→ PROMPT: Which lines in the entries below contain the word "agent"? Extract each of them in full.

→ EXERCISE MATERIAL:
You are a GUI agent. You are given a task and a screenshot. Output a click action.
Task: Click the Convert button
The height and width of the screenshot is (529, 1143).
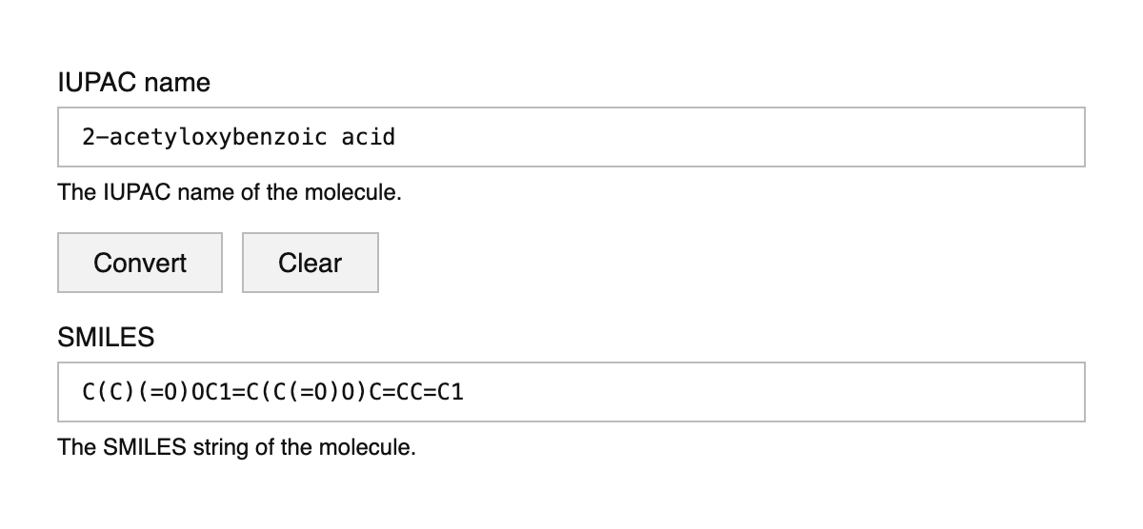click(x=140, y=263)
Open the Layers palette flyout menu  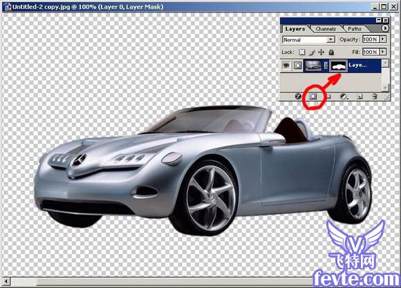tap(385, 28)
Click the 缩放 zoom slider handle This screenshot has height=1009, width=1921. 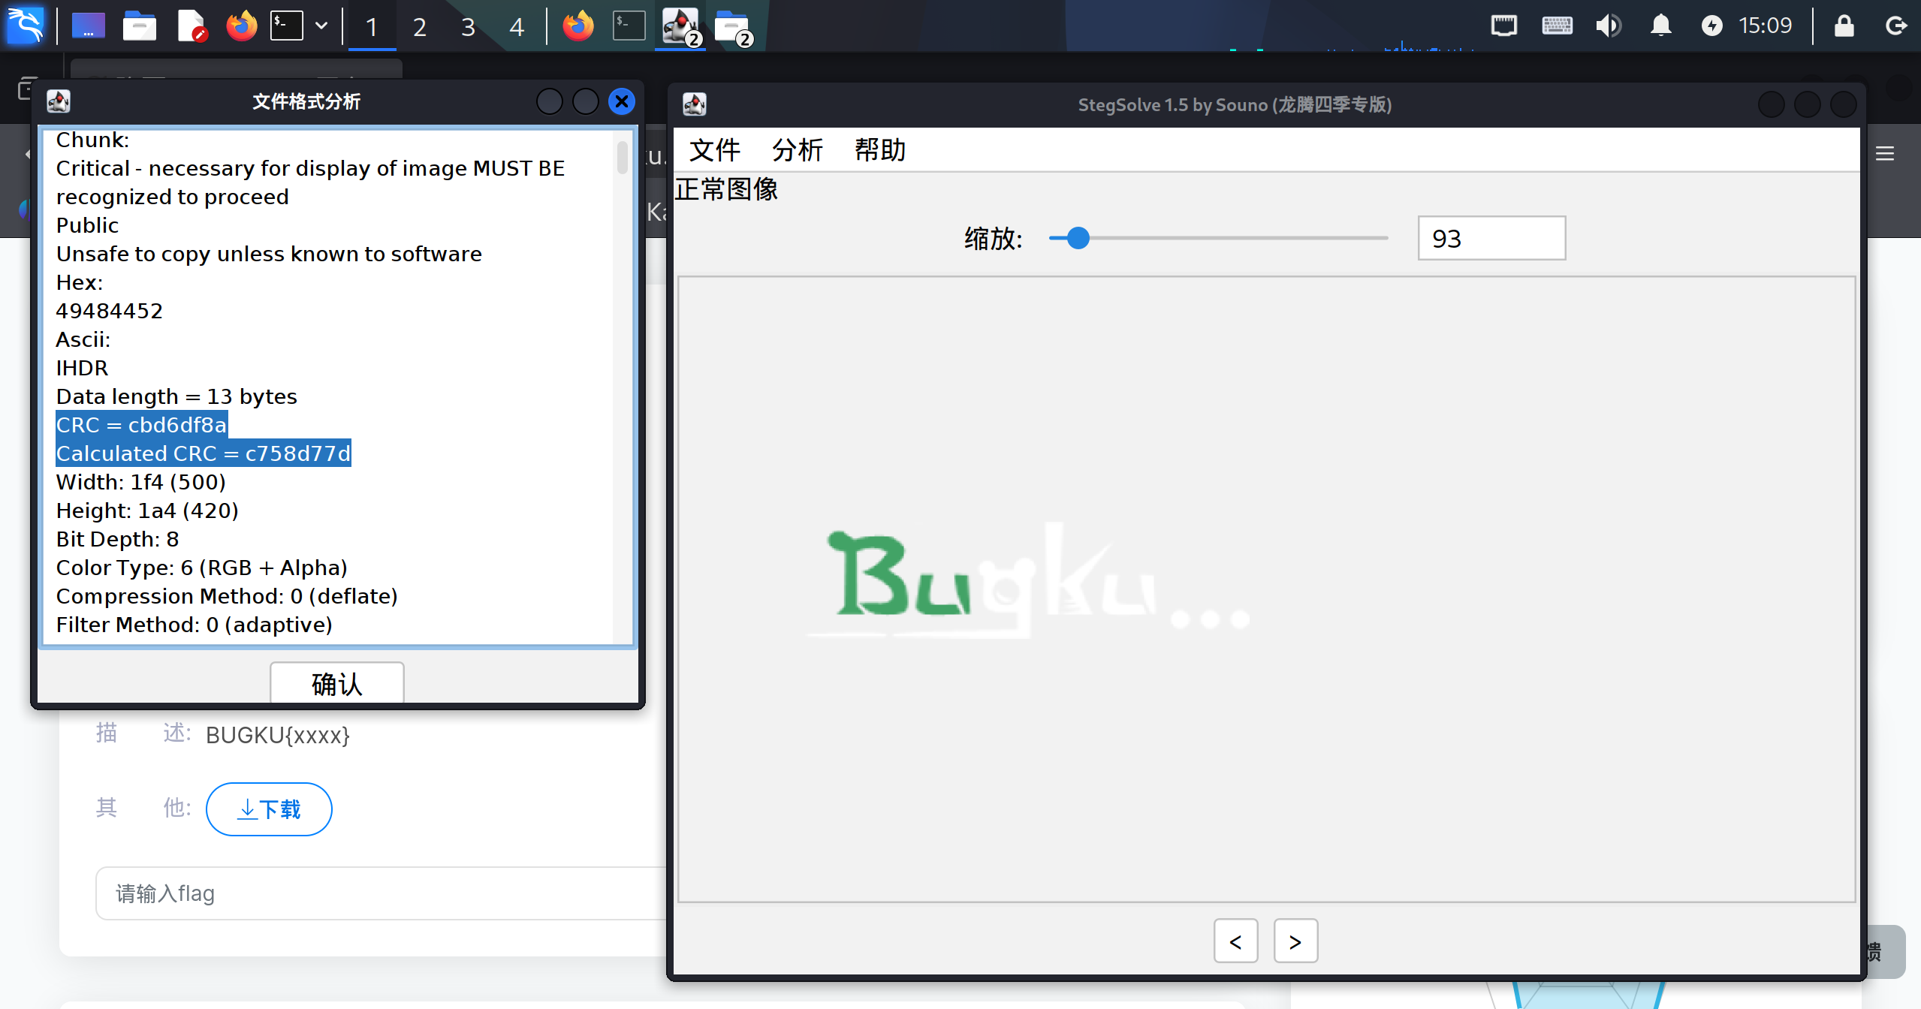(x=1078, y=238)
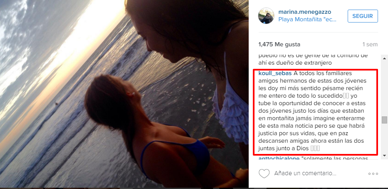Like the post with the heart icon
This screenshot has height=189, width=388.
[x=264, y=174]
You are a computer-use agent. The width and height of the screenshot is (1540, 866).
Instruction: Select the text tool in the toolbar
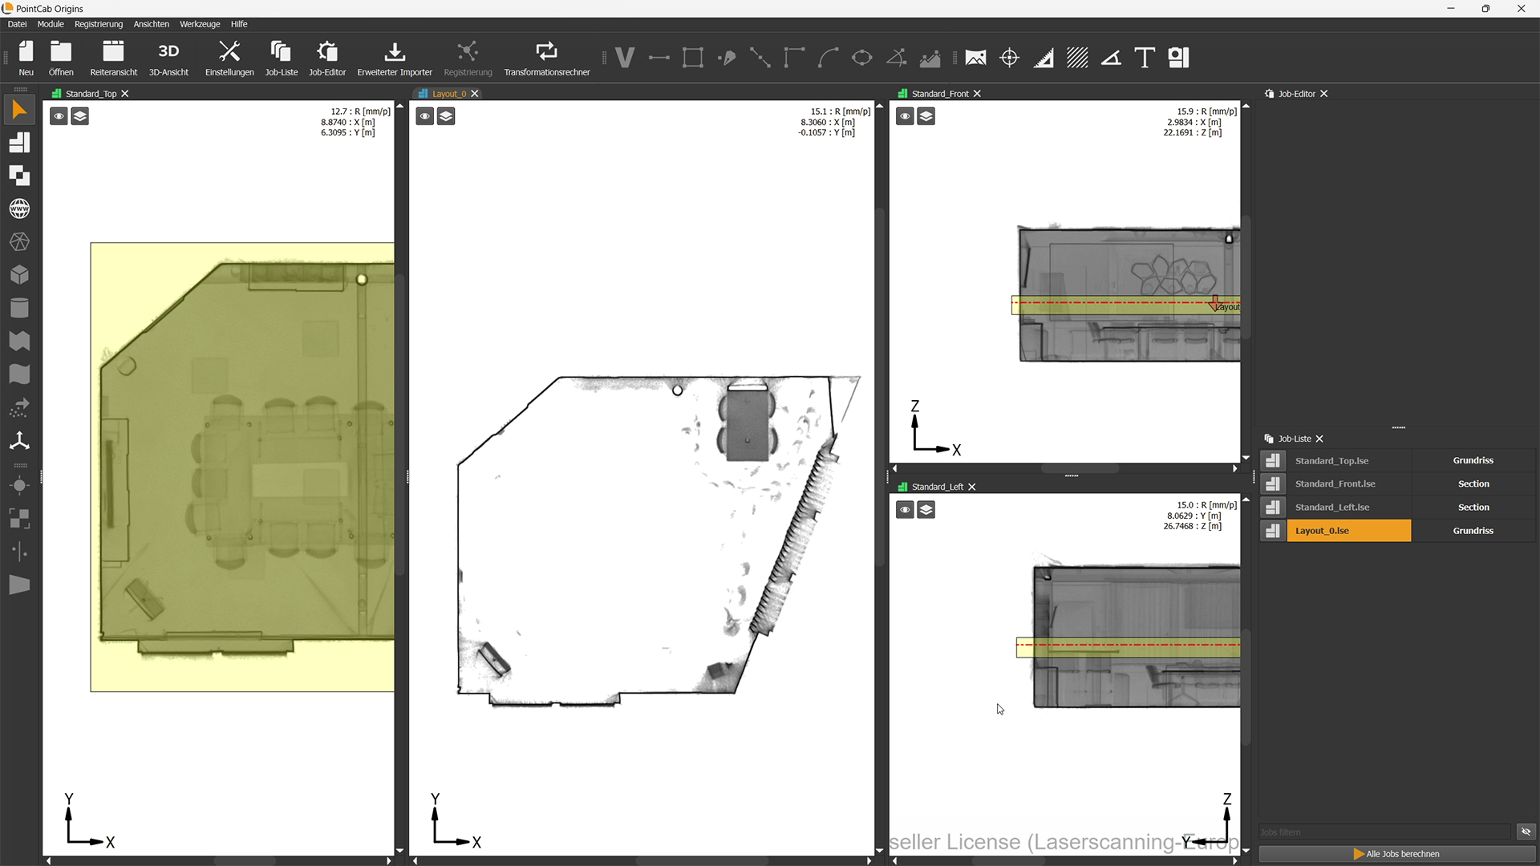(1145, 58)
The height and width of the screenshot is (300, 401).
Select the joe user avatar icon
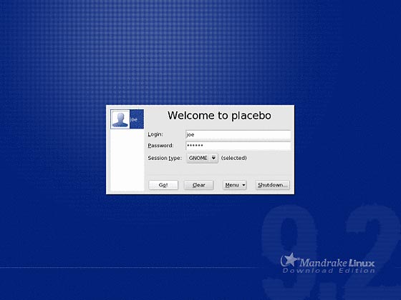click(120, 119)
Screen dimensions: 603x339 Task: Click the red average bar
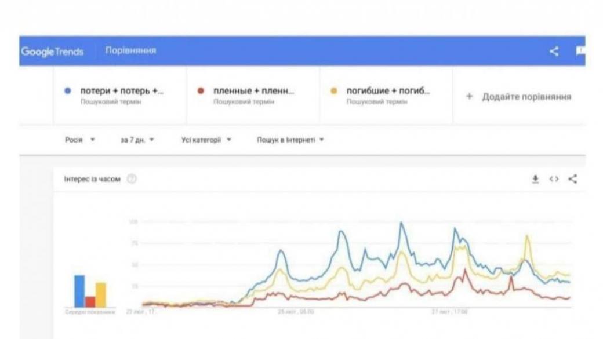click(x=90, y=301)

→ SOLUTION FOR THIS TASK:
You are a GUI agent. You are given a task and a screenshot. Output a click action.
You are a computer-use agent. The width and height of the screenshot is (1540, 866).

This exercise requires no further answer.